_GIVEN PROBLEM_.
Rewrite the rows below, putting "drop-down" wherever "dropdown" appears and changing nothing else.

━━━ RAW DATA

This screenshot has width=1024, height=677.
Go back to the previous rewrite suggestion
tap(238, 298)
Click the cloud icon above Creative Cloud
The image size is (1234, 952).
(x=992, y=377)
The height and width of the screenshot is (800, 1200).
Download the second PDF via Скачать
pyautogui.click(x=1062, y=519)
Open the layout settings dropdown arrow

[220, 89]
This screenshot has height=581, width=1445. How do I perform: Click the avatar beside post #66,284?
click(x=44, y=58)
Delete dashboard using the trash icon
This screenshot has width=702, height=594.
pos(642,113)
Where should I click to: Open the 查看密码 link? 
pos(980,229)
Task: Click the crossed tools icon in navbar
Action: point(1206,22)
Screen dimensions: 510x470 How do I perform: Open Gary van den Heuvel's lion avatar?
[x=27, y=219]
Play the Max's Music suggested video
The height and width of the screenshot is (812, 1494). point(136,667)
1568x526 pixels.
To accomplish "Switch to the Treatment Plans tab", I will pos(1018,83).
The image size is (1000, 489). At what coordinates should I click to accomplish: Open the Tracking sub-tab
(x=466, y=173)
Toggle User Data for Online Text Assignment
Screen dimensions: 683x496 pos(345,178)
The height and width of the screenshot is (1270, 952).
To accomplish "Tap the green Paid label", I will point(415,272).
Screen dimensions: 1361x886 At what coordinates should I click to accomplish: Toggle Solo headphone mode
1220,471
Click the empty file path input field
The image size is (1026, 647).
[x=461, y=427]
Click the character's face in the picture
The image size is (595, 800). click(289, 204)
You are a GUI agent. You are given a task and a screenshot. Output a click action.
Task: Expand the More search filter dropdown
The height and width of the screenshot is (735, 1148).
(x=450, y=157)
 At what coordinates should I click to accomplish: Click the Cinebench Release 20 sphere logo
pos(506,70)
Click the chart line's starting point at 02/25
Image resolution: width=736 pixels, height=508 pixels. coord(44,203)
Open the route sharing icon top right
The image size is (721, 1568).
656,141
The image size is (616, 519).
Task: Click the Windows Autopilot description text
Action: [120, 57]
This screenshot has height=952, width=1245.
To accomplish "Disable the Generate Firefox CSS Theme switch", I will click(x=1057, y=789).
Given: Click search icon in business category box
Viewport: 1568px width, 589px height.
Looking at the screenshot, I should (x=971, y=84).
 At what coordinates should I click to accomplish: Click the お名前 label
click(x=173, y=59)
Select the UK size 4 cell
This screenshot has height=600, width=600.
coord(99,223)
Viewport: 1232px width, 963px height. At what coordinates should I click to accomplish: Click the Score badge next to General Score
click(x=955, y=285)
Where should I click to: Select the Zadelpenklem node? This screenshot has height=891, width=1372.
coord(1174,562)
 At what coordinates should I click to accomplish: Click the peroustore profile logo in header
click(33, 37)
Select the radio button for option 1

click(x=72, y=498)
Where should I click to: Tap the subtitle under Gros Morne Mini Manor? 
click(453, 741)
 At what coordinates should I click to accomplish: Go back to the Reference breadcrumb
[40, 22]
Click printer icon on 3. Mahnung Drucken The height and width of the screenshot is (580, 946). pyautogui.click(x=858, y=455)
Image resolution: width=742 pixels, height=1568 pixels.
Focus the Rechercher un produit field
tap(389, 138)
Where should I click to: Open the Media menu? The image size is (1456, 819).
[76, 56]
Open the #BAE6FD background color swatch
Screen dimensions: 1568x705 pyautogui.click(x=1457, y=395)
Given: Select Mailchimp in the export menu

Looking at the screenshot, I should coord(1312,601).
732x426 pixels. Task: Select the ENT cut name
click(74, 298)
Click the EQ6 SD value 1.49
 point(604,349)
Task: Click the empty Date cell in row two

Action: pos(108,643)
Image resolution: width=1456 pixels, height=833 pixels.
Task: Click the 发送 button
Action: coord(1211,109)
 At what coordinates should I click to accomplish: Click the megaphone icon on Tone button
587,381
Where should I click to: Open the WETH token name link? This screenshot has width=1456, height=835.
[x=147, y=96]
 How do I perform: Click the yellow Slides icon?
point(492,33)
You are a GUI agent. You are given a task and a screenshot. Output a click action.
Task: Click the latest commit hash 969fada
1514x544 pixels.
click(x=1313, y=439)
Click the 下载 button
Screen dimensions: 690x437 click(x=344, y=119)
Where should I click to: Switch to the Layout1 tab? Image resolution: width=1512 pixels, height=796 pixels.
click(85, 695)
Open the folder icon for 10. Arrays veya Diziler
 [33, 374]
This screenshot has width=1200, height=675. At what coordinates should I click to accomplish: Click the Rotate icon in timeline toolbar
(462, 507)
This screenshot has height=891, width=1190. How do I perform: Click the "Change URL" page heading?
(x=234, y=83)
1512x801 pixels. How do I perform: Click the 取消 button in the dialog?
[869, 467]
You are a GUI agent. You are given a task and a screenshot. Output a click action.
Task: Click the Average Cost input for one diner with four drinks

━━━━━━

_OUTPUT_.
This screenshot has width=1024, height=677.
Go back to the previous rewrite suggestion
tap(238, 298)
Click the cloud icon above Creative Cloud
The image size is (1234, 952).
(x=992, y=377)
The height and width of the screenshot is (800, 1200).
Download the second PDF via Скачать
pyautogui.click(x=1062, y=519)
Open the layout settings drop-down arrow

[220, 89]
This screenshot has height=581, width=1445. How do I perform: Click the avatar beside post #66,284?
click(x=44, y=58)
Delete dashboard using the trash icon
This screenshot has width=702, height=594.
pos(642,113)
Where should I click to: Open the 查看密码 link? 
pos(980,229)
Task: Click the crossed tools icon in navbar
Action: point(1206,22)
Screen dimensions: 510x470 How do I perform: Open Gary van den Heuvel's lion avatar?
[x=27, y=219]
Play the Max's Music suggested video
The height and width of the screenshot is (812, 1494). point(136,667)
1568x526 pixels.
To accomplish "Switch to the Treatment Plans tab", I will pos(1018,83).
The image size is (1000, 489). At what coordinates should I click to accomplish: Open the Tracking sub-tab
(x=466, y=173)
Toggle User Data for Online Text Assignment
Screen dimensions: 683x496 pos(345,178)
The height and width of the screenshot is (1270, 952).
To accomplish "Tap the green Paid label", I will point(415,272).
Screen dimensions: 1361x886 At what coordinates should I click to accomplish: Toggle Solo headphone mode
1220,471
Click the empty file path input field
The image size is (1026, 647).
[x=461, y=427]
Click the character's face in the picture
The image size is (595, 800). click(289, 204)
You are a GUI agent. You are given a task and a screenshot. Output a click action.
Task: Expand the More search filter drop-down
The height and width of the screenshot is (735, 1148).
(x=450, y=157)
 At what coordinates should I click to accomplish: Click the Cinebench Release 20 sphere logo
pos(506,70)
Click the chart line's starting point at 02/25
Image resolution: width=736 pixels, height=508 pixels. coord(44,203)
Open the route sharing icon top right
The image size is (721, 1568).
656,141
The image size is (616, 519).
Task: Click the Windows Autopilot description text
Action: [120, 57]
This screenshot has height=952, width=1245.
To accomplish "Disable the Generate Firefox CSS Theme switch", I will click(x=1057, y=789).
Given: Click search icon in business category box
Viewport: 1568px width, 589px height.
Looking at the screenshot, I should (x=971, y=84).
 At what coordinates should I click to accomplish: Click the お名前 label
click(x=173, y=59)
Select the UK size 4 cell
This screenshot has height=600, width=600.
coord(99,223)
Viewport: 1232px width, 963px height. At what coordinates should I click to accomplish: Click the Score badge next to General Score
click(x=955, y=285)
Where should I click to: Select the Zadelpenklem node? This screenshot has height=891, width=1372.
coord(1174,562)
 At what coordinates should I click to accomplish: Click the peroustore profile logo in header
click(33, 37)
Select the radio button for option 1

click(x=72, y=498)
Where should I click to: Tap the subtitle under Gros Morne Mini Manor? 
click(453, 741)
 At what coordinates should I click to accomplish: Go back to the Reference breadcrumb
[40, 22]
Click printer icon on 3. Mahnung Drucken The height and width of the screenshot is (580, 946). pyautogui.click(x=858, y=455)
Image resolution: width=742 pixels, height=1568 pixels.
Focus the Rechercher un produit field
tap(389, 138)
Where should I click to: Open the Media menu? The image size is (1456, 819).
[76, 56]
Open the #BAE6FD background color swatch
Screen dimensions: 1568x705 pyautogui.click(x=1457, y=395)
Given: Select Mailchimp in the export menu

Looking at the screenshot, I should coord(1312,601).
732x426 pixels. Task: Select the ENT cut name
click(74, 298)
Click the EQ6 SD value 1.49
 point(604,349)
Task: Click the empty Date cell in row two

Action: pos(108,643)
Image resolution: width=1456 pixels, height=833 pixels.
Task: Click the 发送 button
Action: coord(1211,109)
 At what coordinates should I click to accomplish: Click the megaphone icon on Tone button
587,381
Where should I click to: Open the WETH token name link? This screenshot has width=1456, height=835.
[x=147, y=96]
 How do I perform: Click the yellow Slides icon?
point(492,33)
You are a GUI agent. You are given a task and a screenshot. Output a click action.
Task: Click the latest commit hash 969fada
1514x544 pixels.
click(x=1313, y=439)
Click the 下载 button
Screen dimensions: 690x437 click(x=344, y=119)
Where should I click to: Switch to the Layout1 tab? Image resolution: width=1512 pixels, height=796 pixels.
click(85, 695)
Open the folder icon for 10. Arrays veya Diziler
 [33, 374]
This screenshot has width=1200, height=675. At what coordinates should I click to accomplish: Click the Rotate icon in timeline toolbar
(462, 507)
This screenshot has height=891, width=1190. How do I perform: Click the "Change URL" page heading?
(x=234, y=83)
1512x801 pixels. How do I perform: Click the 取消 button in the dialog?
[869, 467]
You are a GUI agent. You are given a task and a screenshot. Output a click action.
Task: Click the Average Cost input for one diner with four drinks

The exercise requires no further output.